> Page text:

————————

Updated 2017-08-19 08:36:07 by theover

Theo Verelst

When making sounds, the most fundamental way to create samples which represent pure and well defined waves is to use mathematically defined waves, for instance by explicit formulae as a function of time or sample number, assuming the samples are from a function of time with frequency spectrum limited to the Nyquist rate (half the sampling frequency). The latter is not completely true for the following example, but the spectrum is limited enough to give useful results.

This is where Tcl comes in to make a useful script which executes exactly the right commands to let us drive maxima and a dedicated C program to generate waveforms from powerful formulae. Not a very big script (not counting bwise along, because strictly speaking the below works mostly also without bwise) but one which calls two major applications (maxima and gcc), and which does the essential packing of a FORTRAN function in a suitable file, and finally automatically executes the compiled program, which writes a standard .wav file (see snack) to play with some media player.

Maxima can be integrated with Tcl in two main ways (see Calling Maxima from Tcl and Maxima through a pipe, and see also Bwise combined with Maxima). Here I use the easier programmable and memory friendly way to start up the executable from the Tcl (bwise) script.

This is the main Tcl script, which is combined with (sourced) bwise:
 # Give some initialization to maxima, run it, and peel out the result
 proc domaxima { {m} } {
    set t "display2d:false;\n$m;"

————————

> Given records:
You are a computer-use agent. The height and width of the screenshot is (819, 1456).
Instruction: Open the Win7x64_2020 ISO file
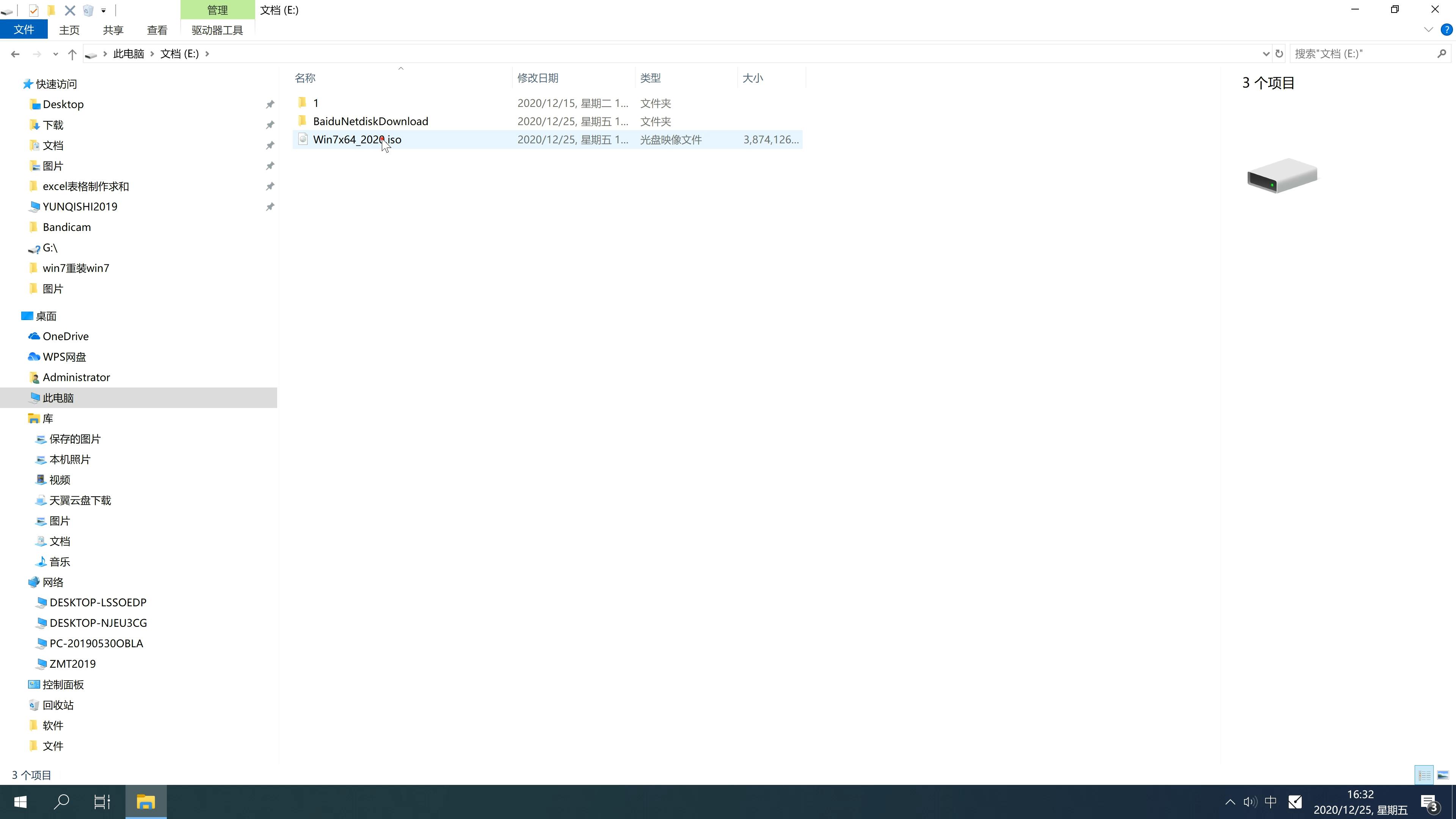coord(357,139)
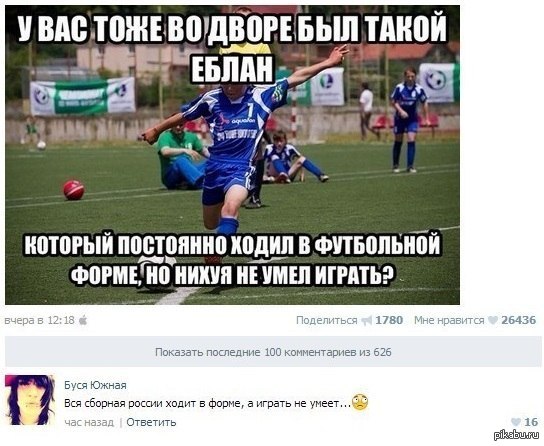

————————

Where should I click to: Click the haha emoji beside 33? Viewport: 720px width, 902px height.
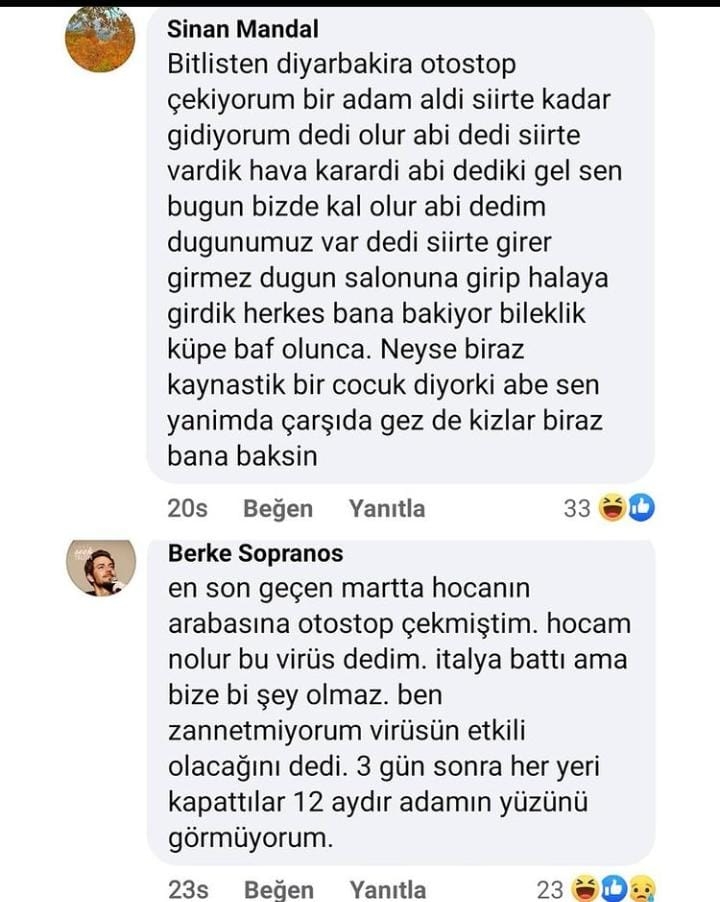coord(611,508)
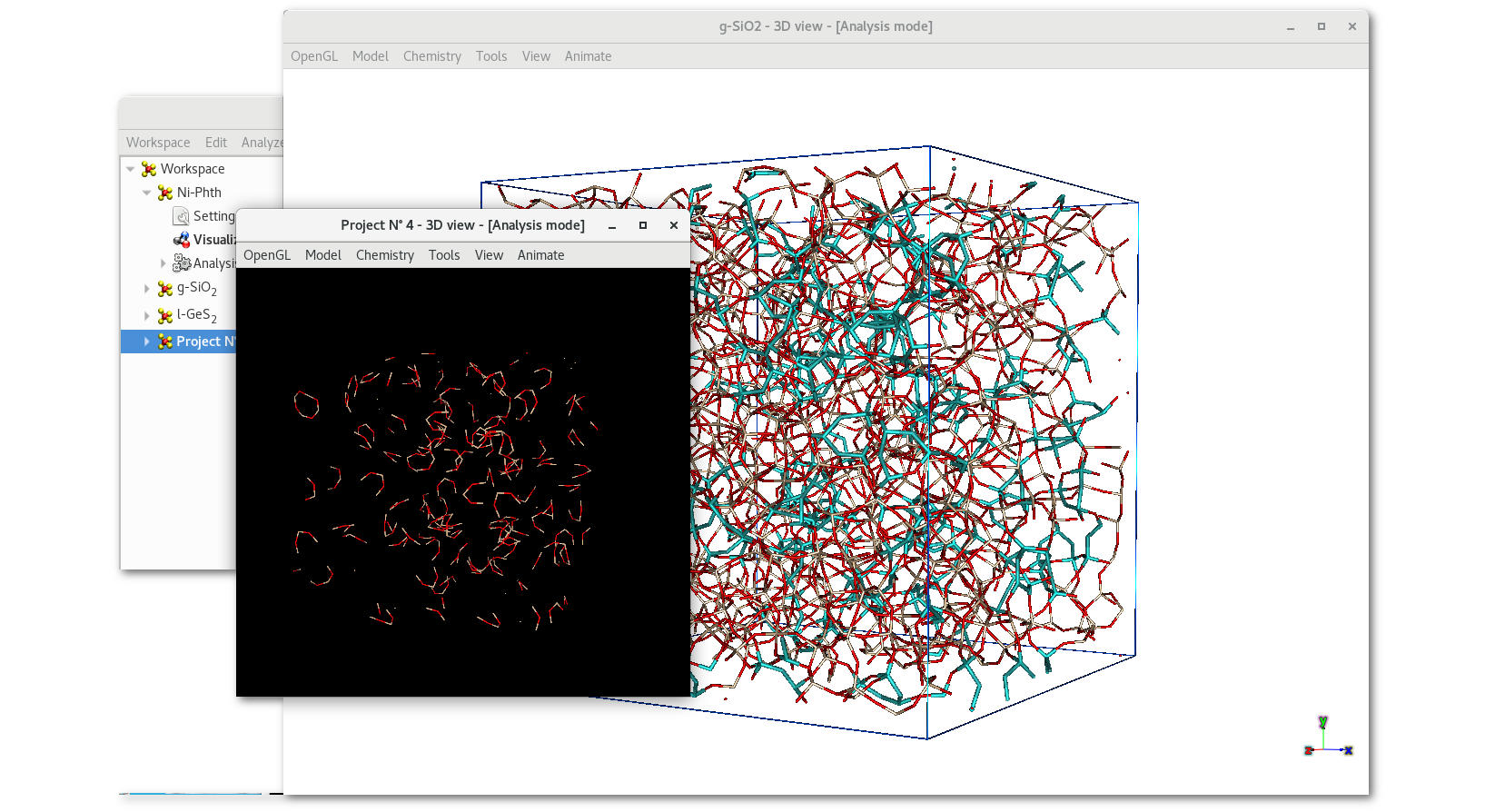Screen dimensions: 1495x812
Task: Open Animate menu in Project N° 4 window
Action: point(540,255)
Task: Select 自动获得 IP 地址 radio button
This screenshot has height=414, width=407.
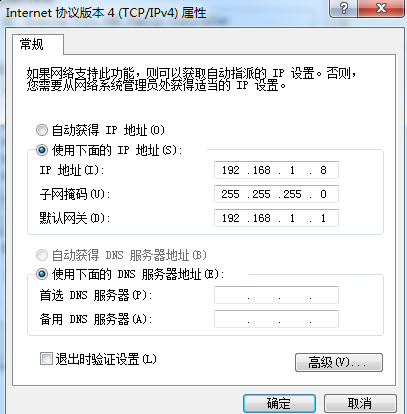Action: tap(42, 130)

————————

> Task instructions:
1 > In the page text about generating waveforms with Maxima, which two major applications does the script call?
2 > Please copy the rows from the line with "You are a computer-use" up to and including the line with "coord(357,139)", leaving out the pictures.

> Replies:
1 > Maxima and gcc.

2 >
You are a computer-use agent. The height and width of the screenshot is (819, 1456).
Instruction: Open the Win7x64_2020 ISO file
coord(357,139)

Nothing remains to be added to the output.